Just wanted to start a thread collecting evidence on the resource footprints for bootnodes and validator nodes. So far I’ve used B1s to host bootnode and B1ms to host validator node and this worked out very well:
Sokol validator node
I’m using EastUS since Azure VM costs are lowest there.
Can you help educate me and the rest of the Validators?
When you scan the graphs above. What are the (3) things you are looking at to evaluate health/status of the node?
In this case I’m doing capacity planning to verify whether the nodes I’ve deployed are capable enough to sustain the workloads of POA bootnode and validator roles. If you see CPU spending too much time above 70% you need to scale-up your node. Our workloads are currently clearly not CPU bound, though that may change as more people run DApps on the POA networks.
Same goes for I/O - if you see IOPS trending up into double digits, we should explore faster storage options for the node. Since blockchain nodes are I/O heavy workloads, SSD is always recommended for the validator node. With the bootnode using an HDD should be fine.
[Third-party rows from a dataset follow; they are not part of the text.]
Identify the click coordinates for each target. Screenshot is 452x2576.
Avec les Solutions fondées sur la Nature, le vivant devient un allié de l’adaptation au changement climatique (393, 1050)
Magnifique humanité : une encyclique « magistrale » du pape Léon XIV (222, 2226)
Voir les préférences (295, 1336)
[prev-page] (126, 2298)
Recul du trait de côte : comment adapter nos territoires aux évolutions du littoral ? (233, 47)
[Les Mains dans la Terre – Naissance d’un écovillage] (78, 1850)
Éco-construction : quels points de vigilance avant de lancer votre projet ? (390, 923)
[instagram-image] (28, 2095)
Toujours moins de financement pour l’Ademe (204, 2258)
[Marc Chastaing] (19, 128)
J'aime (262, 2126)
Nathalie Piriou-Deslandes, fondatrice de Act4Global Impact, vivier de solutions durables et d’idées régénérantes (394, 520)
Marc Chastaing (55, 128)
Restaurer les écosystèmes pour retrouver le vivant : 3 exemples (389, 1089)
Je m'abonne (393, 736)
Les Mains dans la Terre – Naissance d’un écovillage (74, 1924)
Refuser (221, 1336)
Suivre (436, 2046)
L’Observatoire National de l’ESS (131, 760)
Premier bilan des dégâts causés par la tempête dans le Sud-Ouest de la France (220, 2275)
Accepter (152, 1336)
Luckily, Azure gives you a very inexpensive B1s instance that also has SSD, so I won’t say no to good freebies .
Network ingress/egress is more of a cost factor as we pay for all the network activities crossing the datacenter boundaries, though so far they don’t seem significant enough. Local storage I/O footprint on the other hand has been increasingly monotonically with a 3x spike at the end of January on both my Sokol bootnode and validator node, so I’m watching that metric closely.
Does that help answer your question?
Thanks for your guidance and explanation. I’ll have to digest your response by monitoring my nodes and looking at the graphs/data … likely further questions will arise.
I do know that the Aura consensus we are using is tightly bound to clocks being synchronized across nodes for both performance and security, so clock drift is a risk as well as network latency ( I imagine ). So I do have some questions in this regard but again they are not well formed yet.
Resource utilization monitoring is a first order approximation for doing capacity planning, but it often works “well enough” (i.e. just throw more cores at it). To ensure latencies meet SLAs, we need to track critical paths of the transactions that make Aura tick. I’m not familiar enough with how it works, but work transfers in any distributed system can be instrumented.
You’d need an APM for this - one that tracks incoming requests and then correlates those with dependencies (call-outs). That’s the only reliable way to quickly triage and diagnose statistical long poles that slow down system throughput. We have an APM in Azure that can handle this, which I described in Scalable, extensible, and robust POA monitoring.